#PauloFreire Eu li e é um engodo, cujas páginas não servem nem para papel higiênico, mas não é verdade que ele seja a causa da deterioração do sistema educacional, por uma simples razão: a imensa maioria dos professores nunca leu um livro dele.‬ os pedagogos o leem, mas não se conecta com a maioria do material didático.

Diferentemente do #MaterialismoHistóricoeDialético, pode se pegar um material de filosofia, p.ex., em que no sumário, o materialismo histórico e dialético está no final, como se não houvesse nada de importante depois disso, mas o que isto diz sobre o desempenho em matemática ou português?

E por pior que seja essa filosofia, ela não quer dizer um endosso à falta de nexo das palavras de um Paulo Freire, que é a sua principal marca.

Mesmo que a #PedagogiaDoOprimido seja uma ode à revolução, ela não tem abrangência entre os professores, a imensa maioria nunca a leu.

É isso mesmo, mas de onde teria vindo a mensagem revolucionária se a maioria nunca a leu? E, comparando a forma de defender a revolução em Marx e Freire, p.ex., dá para dizer que Paulo Freire nunca foi marxista. Explico… PF é metafórico, uma escrita tipo “o aluno tem que se libertar das amarras do saber bancário”… O que é isso? É necessário explicar por A+B, mas não existe explicitação disso, em uma seção teórico-metodológica. O leitor vai ter que montá-la. Com Marx, Weber, esse pessoal, é diferente. Eles têm por tradição, acadêmica, pôr os pingos nos ‘ii’. Pode-se não gostar de Marx, mas tem que se ler para não falar besteira. E não precisamos ler todos os volumes d’O Capital (eu mesmo não o fiz), mas fica claro no pouco que se lê dele que não é um ‘voluntarista’, isto é, a revolução não ocorreria a partir da vontade dos homens. Para um pedagogo como PF, basta que os homens “tomem consciência”. Por que distingui ambos? Porque a maioria dos professores que se diz marxista não o seria se lesse Marx, no próprio Manifesto do Partido Comunista, que é um livrinho, ele deixa claro as grandes realizações do Capitalismo e como só seria possível passar ao estágio seguinte, através de uma revolução, violenta, após a acumulação de capital. Ou seja, não há como fazer em país pobre. Mais tarde em sua vida, proporá, de modo não formalizado, isto é, sem o mesmo desenvolvimento teórico tirar vantagem do atraso, isto é, como fazer a revolução sem passar por todos os estágios. E nesse ponto que Lenin traçará sua rota, menos por preciosismo teórico e mais por puro pragmatismo (não dava para ser diferente). Então, os professores brasileiros que falam em socialismo são tão marxistas quanto um patriarca putanheiro que vai na zona todo fim de semana, mas domingo está na missa: é só da boca pra fora. O que faz então nossos professores serem “de esquerda”?- salários iguais e baixos sem vínculo com a produtividade;- sindicalismo;- predomínio de grades desvinculadas de ensino técnico voltado à produção;- ideologia, sim, mas diluída e disseminada por porta-vozes (acadêmicos).Dá para detectar que o vórtex está na Academia, mas que ela não mudará sem mudar o modo de retribuição pelo trabalho, isto é, não mudará sem meritocracia. Não tem como defender um sistema diferente se tu nunca provou este modelo.

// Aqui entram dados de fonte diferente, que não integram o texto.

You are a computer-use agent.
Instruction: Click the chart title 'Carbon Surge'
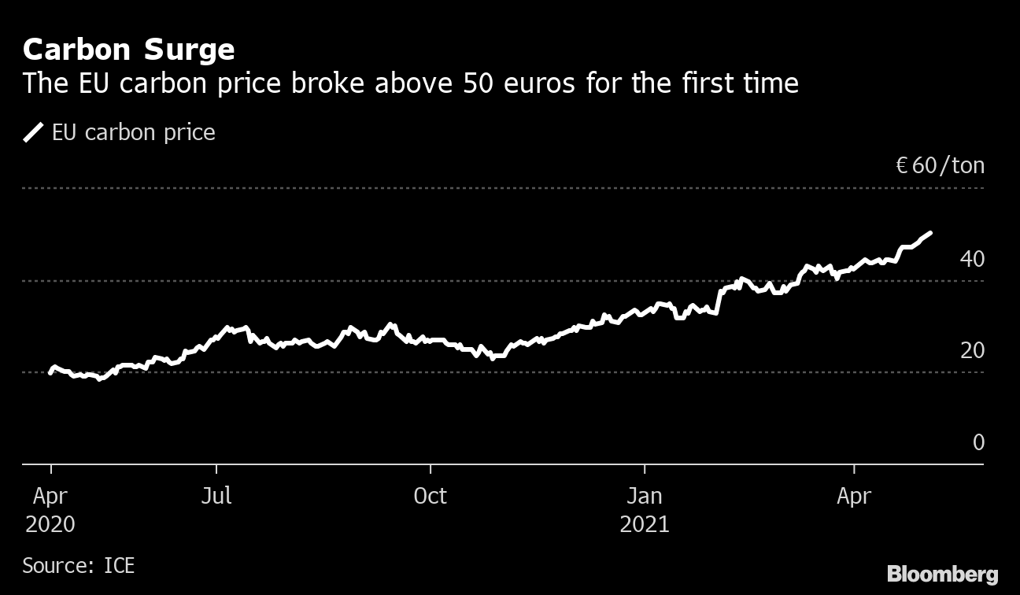(x=128, y=50)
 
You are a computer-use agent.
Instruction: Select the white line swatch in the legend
(x=33, y=132)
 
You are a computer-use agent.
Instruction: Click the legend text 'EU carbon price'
(x=133, y=132)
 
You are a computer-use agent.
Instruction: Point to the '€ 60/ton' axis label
(x=940, y=166)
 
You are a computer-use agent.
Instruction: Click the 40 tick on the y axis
(x=972, y=258)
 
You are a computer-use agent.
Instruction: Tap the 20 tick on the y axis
(x=972, y=350)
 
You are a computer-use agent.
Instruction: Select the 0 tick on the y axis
(x=978, y=442)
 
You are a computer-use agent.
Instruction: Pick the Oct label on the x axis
(x=430, y=496)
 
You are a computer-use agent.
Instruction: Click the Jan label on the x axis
(x=644, y=496)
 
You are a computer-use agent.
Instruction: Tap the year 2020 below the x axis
(x=50, y=524)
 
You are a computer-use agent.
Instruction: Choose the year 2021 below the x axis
(x=644, y=524)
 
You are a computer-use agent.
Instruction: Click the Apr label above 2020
(x=50, y=496)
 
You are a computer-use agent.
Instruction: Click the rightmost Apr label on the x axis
(x=854, y=496)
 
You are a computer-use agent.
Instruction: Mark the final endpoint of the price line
(x=931, y=233)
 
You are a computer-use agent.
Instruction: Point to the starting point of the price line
(x=50, y=372)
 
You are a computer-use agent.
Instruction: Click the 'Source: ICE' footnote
(x=79, y=565)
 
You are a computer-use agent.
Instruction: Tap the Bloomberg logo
(x=942, y=574)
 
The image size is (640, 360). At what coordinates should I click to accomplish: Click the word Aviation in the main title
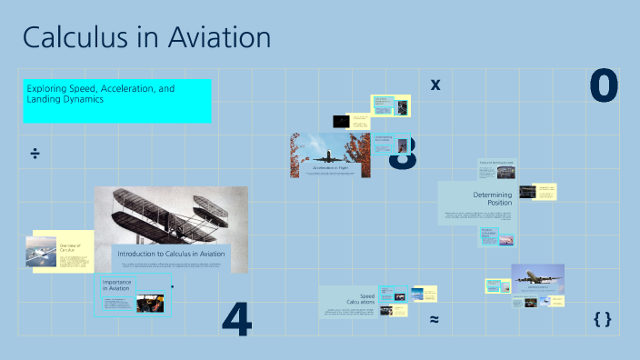(x=215, y=38)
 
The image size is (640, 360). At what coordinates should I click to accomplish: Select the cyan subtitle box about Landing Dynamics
(x=117, y=101)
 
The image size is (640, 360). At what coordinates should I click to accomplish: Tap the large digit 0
(x=604, y=86)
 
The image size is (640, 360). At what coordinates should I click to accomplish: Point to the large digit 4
(x=236, y=318)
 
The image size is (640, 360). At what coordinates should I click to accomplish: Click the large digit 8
(x=402, y=154)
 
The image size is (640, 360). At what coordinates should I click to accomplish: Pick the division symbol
(x=35, y=153)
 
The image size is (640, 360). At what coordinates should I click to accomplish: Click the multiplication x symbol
(x=435, y=85)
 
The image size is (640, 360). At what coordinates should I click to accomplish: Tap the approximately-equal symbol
(x=435, y=319)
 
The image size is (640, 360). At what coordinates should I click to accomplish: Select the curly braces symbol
(x=601, y=319)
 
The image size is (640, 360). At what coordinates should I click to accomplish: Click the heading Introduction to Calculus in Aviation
(x=171, y=254)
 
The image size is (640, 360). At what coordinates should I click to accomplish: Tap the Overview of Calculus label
(x=70, y=247)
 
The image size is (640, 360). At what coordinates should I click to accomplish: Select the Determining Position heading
(x=493, y=198)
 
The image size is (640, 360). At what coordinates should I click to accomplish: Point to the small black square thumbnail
(x=341, y=121)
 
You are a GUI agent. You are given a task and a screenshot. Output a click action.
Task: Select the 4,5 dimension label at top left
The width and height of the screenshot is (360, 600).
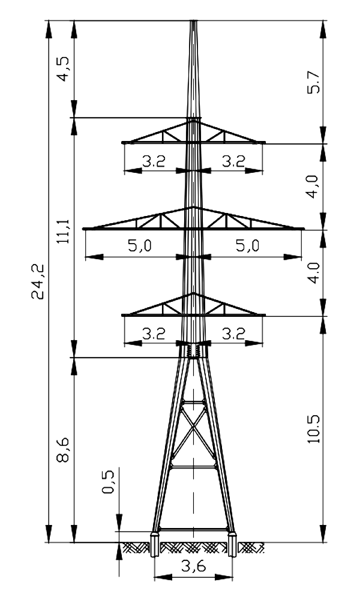click(64, 69)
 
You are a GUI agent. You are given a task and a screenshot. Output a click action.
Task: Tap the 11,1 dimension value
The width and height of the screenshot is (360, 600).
click(64, 232)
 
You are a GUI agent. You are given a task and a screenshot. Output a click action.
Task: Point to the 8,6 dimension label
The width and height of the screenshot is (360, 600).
click(64, 449)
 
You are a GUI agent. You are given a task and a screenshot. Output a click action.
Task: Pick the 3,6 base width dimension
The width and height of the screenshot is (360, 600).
click(194, 565)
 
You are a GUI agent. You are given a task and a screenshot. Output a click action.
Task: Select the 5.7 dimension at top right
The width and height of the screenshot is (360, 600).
click(314, 82)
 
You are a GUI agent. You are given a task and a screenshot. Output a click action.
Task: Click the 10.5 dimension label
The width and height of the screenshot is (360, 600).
click(314, 428)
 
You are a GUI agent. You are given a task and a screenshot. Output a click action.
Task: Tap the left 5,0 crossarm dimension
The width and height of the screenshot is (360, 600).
click(140, 245)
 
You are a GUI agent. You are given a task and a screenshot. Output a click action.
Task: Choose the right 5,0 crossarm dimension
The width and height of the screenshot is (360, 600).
click(248, 245)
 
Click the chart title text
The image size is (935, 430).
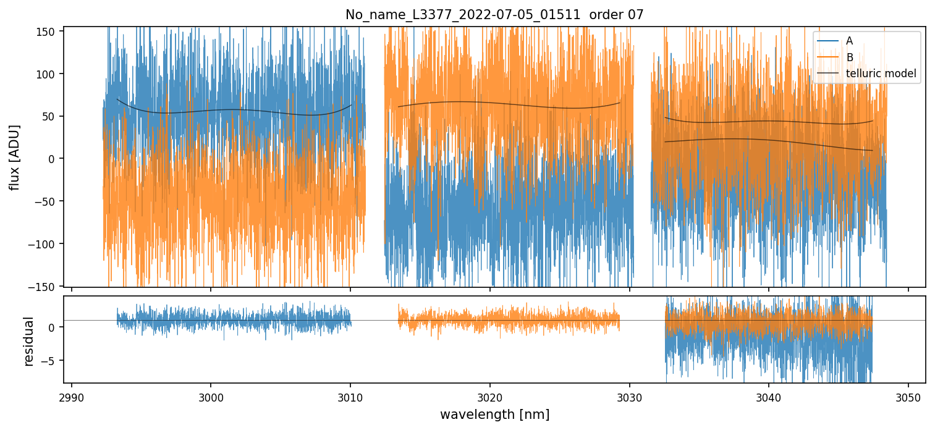(x=494, y=15)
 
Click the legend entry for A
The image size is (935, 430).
(x=849, y=41)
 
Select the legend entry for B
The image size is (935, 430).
(x=849, y=57)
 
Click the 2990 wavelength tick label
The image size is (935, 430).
(x=72, y=396)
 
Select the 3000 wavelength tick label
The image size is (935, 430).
(x=211, y=396)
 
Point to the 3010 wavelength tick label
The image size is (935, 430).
(x=350, y=396)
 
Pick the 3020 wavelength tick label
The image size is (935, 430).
(x=490, y=396)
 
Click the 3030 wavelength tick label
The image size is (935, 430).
(x=630, y=396)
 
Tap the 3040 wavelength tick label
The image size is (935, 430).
(x=769, y=396)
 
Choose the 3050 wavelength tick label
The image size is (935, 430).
(x=908, y=396)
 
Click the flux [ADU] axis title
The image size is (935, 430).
(x=14, y=157)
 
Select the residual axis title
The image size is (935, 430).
(x=28, y=341)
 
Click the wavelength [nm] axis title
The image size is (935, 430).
(x=494, y=414)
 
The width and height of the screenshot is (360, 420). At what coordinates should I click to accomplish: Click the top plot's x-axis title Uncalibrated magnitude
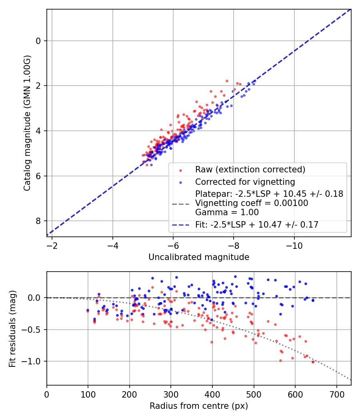point(199,257)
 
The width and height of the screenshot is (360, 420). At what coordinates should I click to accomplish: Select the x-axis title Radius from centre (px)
point(199,406)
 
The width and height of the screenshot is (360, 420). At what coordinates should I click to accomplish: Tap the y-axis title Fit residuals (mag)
point(12,328)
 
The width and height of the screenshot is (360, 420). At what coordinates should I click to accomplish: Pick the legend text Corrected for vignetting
point(245,182)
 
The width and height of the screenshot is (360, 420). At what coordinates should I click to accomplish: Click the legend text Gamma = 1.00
point(227,212)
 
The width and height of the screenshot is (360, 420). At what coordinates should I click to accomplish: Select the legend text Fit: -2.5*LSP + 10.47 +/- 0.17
point(257,225)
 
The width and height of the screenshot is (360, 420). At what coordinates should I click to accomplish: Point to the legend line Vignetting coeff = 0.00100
point(252,203)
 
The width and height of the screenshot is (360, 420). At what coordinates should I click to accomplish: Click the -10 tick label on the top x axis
point(294,245)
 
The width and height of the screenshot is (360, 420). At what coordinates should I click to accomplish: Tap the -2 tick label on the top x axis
point(52,245)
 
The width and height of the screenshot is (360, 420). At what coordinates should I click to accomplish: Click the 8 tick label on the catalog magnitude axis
point(38,221)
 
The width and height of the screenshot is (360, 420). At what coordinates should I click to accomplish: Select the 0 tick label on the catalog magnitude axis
point(38,41)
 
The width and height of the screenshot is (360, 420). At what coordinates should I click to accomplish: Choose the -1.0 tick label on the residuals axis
point(34,361)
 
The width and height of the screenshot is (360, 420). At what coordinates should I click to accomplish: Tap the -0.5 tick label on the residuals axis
point(34,330)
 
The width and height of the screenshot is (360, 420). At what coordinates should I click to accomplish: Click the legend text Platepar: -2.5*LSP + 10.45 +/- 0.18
point(269,194)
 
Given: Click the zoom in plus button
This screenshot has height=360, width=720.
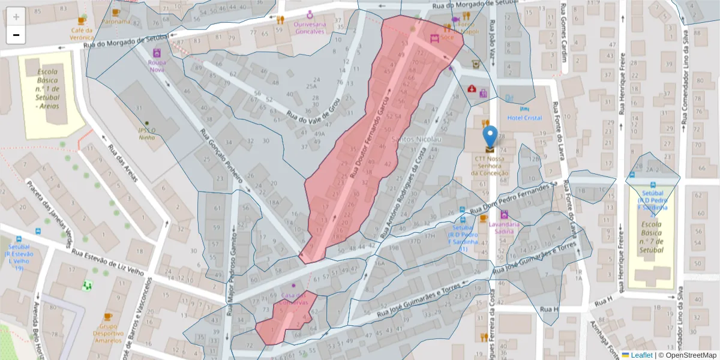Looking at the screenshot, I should click(x=16, y=17).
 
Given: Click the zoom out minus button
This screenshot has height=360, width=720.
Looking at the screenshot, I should click(x=16, y=35).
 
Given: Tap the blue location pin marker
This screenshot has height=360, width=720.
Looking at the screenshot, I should click(x=490, y=137).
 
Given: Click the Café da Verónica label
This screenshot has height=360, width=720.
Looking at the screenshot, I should click(x=82, y=34).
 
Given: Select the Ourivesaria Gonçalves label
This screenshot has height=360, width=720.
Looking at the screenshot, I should click(x=309, y=28).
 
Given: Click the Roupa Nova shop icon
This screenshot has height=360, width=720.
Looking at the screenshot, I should click(x=157, y=53).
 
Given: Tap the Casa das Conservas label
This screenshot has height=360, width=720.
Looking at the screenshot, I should click(x=293, y=299).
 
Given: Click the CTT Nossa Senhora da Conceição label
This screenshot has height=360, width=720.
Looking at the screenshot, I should click(x=491, y=166).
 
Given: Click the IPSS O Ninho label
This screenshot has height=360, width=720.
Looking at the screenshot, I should click(x=147, y=133).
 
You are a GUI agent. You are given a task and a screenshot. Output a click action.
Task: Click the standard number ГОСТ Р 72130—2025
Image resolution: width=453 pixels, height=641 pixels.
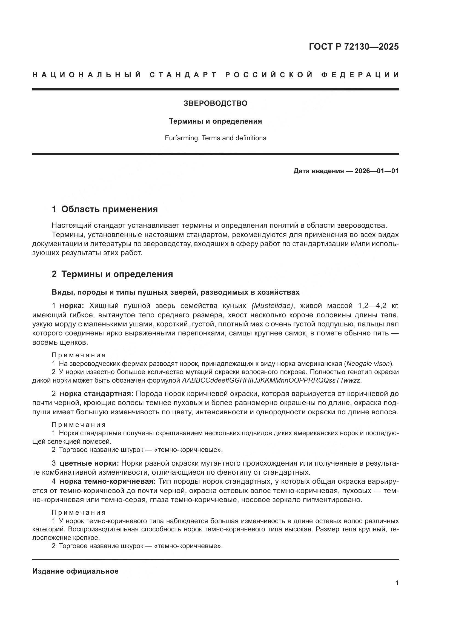pyautogui.click(x=354, y=47)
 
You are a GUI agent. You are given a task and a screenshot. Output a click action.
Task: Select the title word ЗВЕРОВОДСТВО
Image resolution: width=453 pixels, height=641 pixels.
pyautogui.click(x=215, y=103)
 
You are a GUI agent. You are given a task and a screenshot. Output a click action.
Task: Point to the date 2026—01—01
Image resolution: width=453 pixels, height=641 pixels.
pyautogui.click(x=377, y=171)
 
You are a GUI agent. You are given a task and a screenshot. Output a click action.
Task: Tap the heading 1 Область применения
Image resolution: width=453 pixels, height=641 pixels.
pyautogui.click(x=105, y=209)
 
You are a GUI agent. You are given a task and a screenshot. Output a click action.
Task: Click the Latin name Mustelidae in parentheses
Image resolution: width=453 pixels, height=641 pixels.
pyautogui.click(x=273, y=306)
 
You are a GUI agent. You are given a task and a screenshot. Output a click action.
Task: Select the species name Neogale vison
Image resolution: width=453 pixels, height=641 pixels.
pyautogui.click(x=368, y=363)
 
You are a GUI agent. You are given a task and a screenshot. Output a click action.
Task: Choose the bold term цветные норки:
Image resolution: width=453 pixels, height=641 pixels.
pyautogui.click(x=89, y=463)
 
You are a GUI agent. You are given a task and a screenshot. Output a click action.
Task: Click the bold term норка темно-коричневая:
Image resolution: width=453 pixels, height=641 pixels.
pyautogui.click(x=108, y=481)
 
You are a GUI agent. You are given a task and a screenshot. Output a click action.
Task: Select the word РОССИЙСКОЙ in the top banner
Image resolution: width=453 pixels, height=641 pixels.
pyautogui.click(x=269, y=75)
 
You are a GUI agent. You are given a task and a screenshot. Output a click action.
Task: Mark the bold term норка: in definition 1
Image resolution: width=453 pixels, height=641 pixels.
pyautogui.click(x=72, y=306)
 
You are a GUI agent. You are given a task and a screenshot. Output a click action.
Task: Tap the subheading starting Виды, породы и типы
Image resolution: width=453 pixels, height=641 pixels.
pyautogui.click(x=176, y=292)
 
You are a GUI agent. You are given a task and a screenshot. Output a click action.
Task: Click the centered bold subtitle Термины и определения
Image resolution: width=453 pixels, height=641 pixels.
pyautogui.click(x=215, y=121)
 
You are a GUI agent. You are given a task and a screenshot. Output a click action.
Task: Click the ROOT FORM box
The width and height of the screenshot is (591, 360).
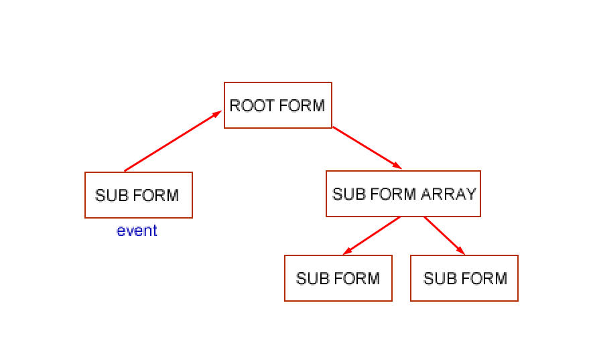click(x=278, y=105)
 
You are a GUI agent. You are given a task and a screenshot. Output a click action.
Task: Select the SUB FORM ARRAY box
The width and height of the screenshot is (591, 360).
click(x=403, y=194)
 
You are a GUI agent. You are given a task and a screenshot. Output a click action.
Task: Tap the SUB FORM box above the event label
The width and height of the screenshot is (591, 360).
click(x=139, y=195)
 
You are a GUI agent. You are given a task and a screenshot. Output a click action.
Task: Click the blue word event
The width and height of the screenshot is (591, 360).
click(x=137, y=231)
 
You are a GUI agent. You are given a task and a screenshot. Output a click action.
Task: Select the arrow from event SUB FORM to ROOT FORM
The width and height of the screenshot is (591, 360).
click(x=172, y=141)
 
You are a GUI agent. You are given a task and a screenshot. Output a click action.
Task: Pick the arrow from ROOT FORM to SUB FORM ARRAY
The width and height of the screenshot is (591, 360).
click(x=367, y=147)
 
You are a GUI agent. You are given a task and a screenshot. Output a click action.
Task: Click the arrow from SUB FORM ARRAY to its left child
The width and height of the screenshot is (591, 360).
click(x=373, y=235)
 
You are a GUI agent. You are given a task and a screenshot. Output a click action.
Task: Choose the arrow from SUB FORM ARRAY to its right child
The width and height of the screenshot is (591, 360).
click(x=444, y=235)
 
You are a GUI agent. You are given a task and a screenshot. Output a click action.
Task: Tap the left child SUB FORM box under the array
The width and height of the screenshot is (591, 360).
click(x=338, y=278)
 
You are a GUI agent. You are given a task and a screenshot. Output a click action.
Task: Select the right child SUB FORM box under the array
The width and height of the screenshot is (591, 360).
click(x=464, y=278)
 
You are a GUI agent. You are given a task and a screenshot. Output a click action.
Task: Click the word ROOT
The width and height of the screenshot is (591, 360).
click(x=246, y=105)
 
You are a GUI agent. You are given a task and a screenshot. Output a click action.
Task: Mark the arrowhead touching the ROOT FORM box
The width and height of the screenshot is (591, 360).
click(x=217, y=114)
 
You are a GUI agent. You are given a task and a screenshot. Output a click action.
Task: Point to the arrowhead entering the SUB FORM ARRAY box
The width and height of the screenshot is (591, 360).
click(x=397, y=166)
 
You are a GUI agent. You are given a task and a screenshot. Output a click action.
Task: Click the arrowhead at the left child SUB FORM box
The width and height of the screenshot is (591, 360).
click(x=347, y=251)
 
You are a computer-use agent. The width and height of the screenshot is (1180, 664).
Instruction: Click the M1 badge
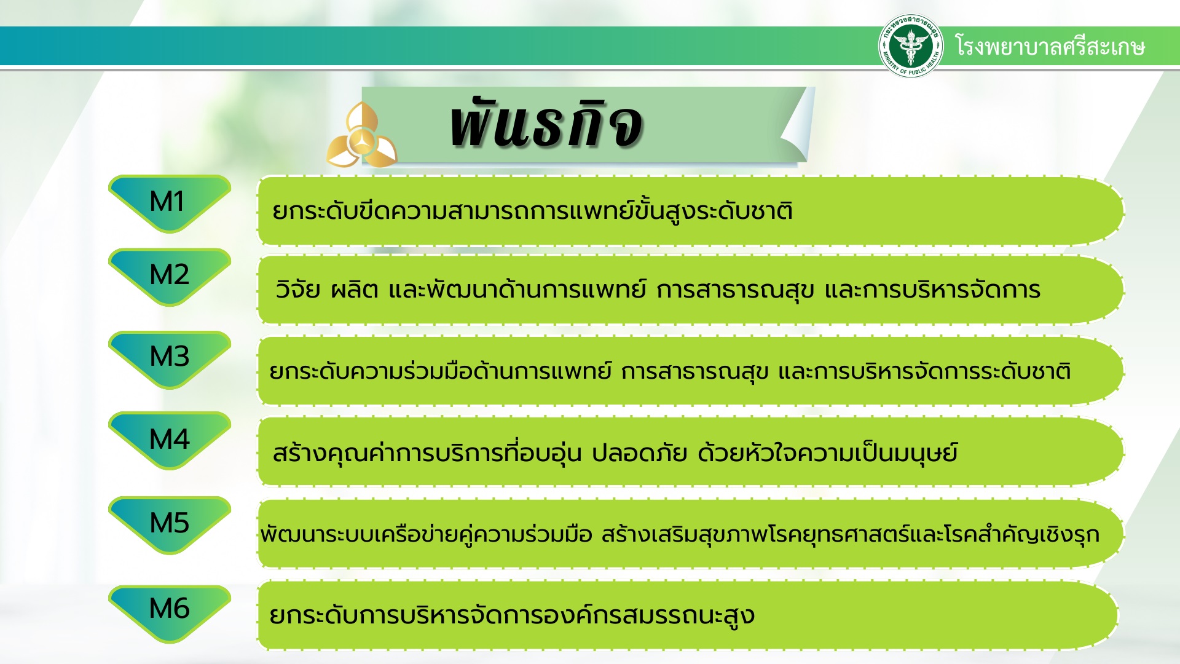[170, 204]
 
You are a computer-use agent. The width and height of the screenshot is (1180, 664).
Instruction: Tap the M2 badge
[170, 277]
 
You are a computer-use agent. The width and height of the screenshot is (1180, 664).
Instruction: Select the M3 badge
[170, 360]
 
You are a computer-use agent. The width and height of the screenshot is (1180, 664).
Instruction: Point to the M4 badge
[170, 441]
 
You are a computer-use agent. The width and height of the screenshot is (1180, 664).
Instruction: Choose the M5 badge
[170, 525]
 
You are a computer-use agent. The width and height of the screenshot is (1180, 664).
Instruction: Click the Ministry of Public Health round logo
[911, 45]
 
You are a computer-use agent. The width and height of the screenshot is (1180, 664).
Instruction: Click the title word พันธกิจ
[546, 123]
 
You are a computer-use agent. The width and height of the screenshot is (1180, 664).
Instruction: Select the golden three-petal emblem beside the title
[361, 136]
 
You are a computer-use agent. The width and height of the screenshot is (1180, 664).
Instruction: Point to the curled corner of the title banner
[798, 126]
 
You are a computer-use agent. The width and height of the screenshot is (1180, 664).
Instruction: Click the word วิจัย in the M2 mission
[298, 289]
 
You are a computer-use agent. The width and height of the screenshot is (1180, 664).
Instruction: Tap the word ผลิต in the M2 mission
[355, 289]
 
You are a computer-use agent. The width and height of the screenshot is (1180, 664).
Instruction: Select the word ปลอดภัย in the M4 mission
[639, 453]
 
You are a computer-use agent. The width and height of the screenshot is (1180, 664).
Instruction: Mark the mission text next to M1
[532, 210]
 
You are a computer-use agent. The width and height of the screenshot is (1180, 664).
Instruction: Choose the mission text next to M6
[512, 615]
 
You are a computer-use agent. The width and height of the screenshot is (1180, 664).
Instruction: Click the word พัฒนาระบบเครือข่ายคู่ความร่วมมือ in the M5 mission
[427, 534]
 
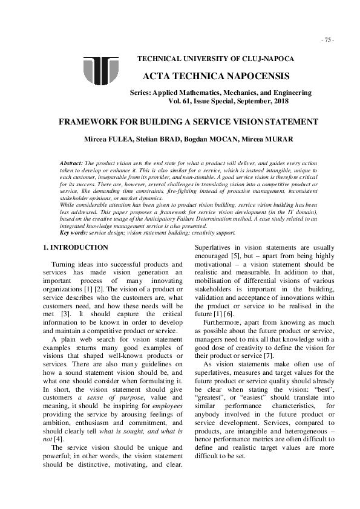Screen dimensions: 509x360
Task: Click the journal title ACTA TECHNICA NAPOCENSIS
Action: pyautogui.click(x=216, y=77)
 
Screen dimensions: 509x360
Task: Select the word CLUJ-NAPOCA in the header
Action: pyautogui.click(x=271, y=59)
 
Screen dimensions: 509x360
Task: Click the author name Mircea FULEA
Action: pyautogui.click(x=122, y=140)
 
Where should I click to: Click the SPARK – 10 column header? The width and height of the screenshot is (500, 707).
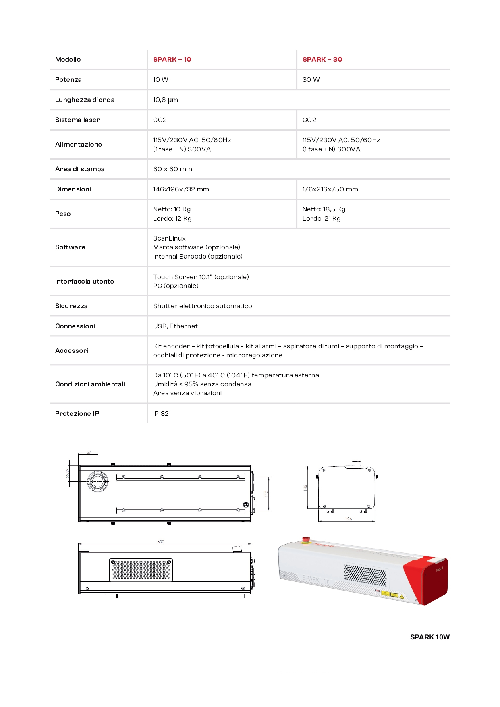click(172, 60)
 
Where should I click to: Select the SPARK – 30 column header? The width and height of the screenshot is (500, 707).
click(322, 60)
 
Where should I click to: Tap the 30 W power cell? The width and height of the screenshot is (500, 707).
click(311, 80)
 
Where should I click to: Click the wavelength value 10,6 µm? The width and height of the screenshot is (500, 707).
click(165, 100)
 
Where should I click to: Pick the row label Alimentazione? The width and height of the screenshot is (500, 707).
click(79, 145)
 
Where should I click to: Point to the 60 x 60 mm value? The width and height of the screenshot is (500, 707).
click(172, 169)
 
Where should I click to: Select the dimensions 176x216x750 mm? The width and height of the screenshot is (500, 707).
click(330, 189)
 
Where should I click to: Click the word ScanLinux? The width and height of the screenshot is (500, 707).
click(169, 238)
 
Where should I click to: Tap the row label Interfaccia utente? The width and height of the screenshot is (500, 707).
click(85, 282)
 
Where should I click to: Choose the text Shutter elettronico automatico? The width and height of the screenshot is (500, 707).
click(202, 306)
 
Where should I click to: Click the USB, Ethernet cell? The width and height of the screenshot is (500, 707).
click(175, 326)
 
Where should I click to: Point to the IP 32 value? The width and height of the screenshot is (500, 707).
click(161, 414)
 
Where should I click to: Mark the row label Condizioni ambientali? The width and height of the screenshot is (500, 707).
click(90, 384)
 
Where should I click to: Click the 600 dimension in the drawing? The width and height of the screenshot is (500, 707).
click(161, 542)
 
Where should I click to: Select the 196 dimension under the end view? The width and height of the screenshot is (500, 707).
click(349, 519)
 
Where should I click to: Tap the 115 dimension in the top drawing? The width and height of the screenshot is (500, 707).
click(266, 493)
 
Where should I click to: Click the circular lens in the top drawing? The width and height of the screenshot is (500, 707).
click(98, 481)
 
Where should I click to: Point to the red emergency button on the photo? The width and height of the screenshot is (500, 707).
click(306, 539)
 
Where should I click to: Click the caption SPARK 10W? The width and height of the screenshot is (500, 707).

Acho difícil sair desse quadro de dependência teórica a esquerda, enquanto a uniformização do profissional da educação for uma premissa de trabalho, acho difícil também sair dessa desculpa conveniente a direita, enquanto houver um vilão ideal que se superestima para servir como desculpa por todas as mazelas de um sistema educacional. De certa forma, Paulo Freire é extremamente útil a ambos militantes dos extremos do espectro político, a direita e a esquerda. E é lamentável que se perca tempo discutindo um inútil aos problemas reais da educação ao invés de focar nos reais problemas do sistema de ensino.